Text excerpt Block Start

Let’s Make Enchiladas

I have no Mexican genes and neither do my mini adults (I can swear to that) but we all LOVE Mexican food. The mini adults take their Mexican food very seriously, it’s a staple more than an occasional. While we usually make tortilla wraps or quesadillas, I was inspired by a video my daughter was watching of Emily Norris and I decided to make a recipe of enchiladas that I had used just once before. Is it authentic Mexican? No idea! Is it tasty? Absolutely!!

Back to the question of authenticity, there is a difference between enchilada red sauce and Italian marinara red sauce. While marinara sauce requires a reduction of tomato sauce which is flavoured with onions and oregano or basil, enchilada sauce is basically peppers flavoured with a little tomato, onion and cumin. That in itself is the difference between both my sauces. AND that is what makes my cannelloni taste totally different from my enchiladas even though I use minced chicken for both or paneer and spinach for the vegetarian version, Enough said, here’s the recipe.



500g minced chicken
2 bell peppers in mixed colours
1 onion – diced
Chicken curry spice blend
Salt and pepper to taste

3 tablespoons olive oil / butter
3 tablespoons all-purpose flour 
1 tablespoon smoked cayenne pepper
1 teaspoon ground cumin
½ teaspoon garlic powder
¼ teaspoon dried oregano
3 tablespoons tomato puree 
2 cups vegetable broth
1 teaspoon white vinegar
Salt and pepper to taste 

6 whole wheat tortillas
1 pack Queso Oaxaca – grated (fine! I just used mozarella)

Text excerpt Block End

Problem statement – Continue the enchilada recipe from where the text stops.

Dataset entries Block Start

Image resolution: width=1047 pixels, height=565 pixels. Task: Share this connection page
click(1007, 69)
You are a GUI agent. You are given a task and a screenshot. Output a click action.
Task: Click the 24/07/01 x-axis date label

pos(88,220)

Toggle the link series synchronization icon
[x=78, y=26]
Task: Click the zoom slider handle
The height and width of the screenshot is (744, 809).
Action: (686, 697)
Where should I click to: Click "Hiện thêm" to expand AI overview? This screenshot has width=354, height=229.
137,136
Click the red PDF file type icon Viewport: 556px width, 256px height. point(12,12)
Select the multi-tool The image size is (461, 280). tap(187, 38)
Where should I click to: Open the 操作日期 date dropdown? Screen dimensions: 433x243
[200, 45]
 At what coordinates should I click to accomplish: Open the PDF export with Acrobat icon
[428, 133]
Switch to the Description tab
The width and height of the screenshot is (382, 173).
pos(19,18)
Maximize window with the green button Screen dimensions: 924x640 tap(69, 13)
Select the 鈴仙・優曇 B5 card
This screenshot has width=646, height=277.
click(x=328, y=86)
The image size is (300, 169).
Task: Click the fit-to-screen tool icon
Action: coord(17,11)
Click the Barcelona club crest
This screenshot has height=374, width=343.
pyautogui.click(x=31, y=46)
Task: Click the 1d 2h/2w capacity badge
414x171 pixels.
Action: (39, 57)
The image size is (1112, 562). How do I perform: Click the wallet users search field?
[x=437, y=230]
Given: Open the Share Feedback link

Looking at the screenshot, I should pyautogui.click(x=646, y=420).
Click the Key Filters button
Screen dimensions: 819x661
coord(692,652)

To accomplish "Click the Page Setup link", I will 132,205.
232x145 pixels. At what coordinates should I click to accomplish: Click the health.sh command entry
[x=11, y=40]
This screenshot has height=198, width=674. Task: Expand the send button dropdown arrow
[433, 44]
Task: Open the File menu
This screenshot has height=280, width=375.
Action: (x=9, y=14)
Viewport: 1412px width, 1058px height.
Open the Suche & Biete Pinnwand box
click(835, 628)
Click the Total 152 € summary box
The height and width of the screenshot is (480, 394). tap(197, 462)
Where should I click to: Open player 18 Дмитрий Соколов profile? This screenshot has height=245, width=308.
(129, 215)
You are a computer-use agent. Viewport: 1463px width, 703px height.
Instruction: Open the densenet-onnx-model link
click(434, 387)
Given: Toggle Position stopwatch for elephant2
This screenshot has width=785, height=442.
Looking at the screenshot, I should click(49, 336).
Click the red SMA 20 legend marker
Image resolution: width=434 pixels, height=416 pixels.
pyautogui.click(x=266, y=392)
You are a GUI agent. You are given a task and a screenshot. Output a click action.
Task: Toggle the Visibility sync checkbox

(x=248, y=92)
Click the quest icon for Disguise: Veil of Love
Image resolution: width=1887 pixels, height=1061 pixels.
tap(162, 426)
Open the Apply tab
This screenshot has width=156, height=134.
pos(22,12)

Dataset entries Block End

Answer for the task –
1 can refried beans OR drain, wash and lightly mash a can of kidney beans and season with salt and cumin powder.


Sauté the onions in olive oil and add in the peppers. Allow to soften. Add in the curry spice and the chicken and cook until done. Set aside.

For the sauce, cook the flour in the olive oil to remove the raw flavour, add in all the other ingredients, mix well and then add in the broth and allow to simmer until your desired consistency is achieved.

In a casserole dish, put some sauce at the bottom.
Fill the tortilla with a thin layer of refried beans and top with the chicken. Roll and place in the dish.
Top with more sauce and then with the cheese. Bake until it melts and turns golden brown.

Serve with Aromatic Herb Rice
Mix chopped coriander/cilantro, olive oil, roasted garlic and red wine vinegar into cooked rice and heat through. Salt to taste of course. Serve warm.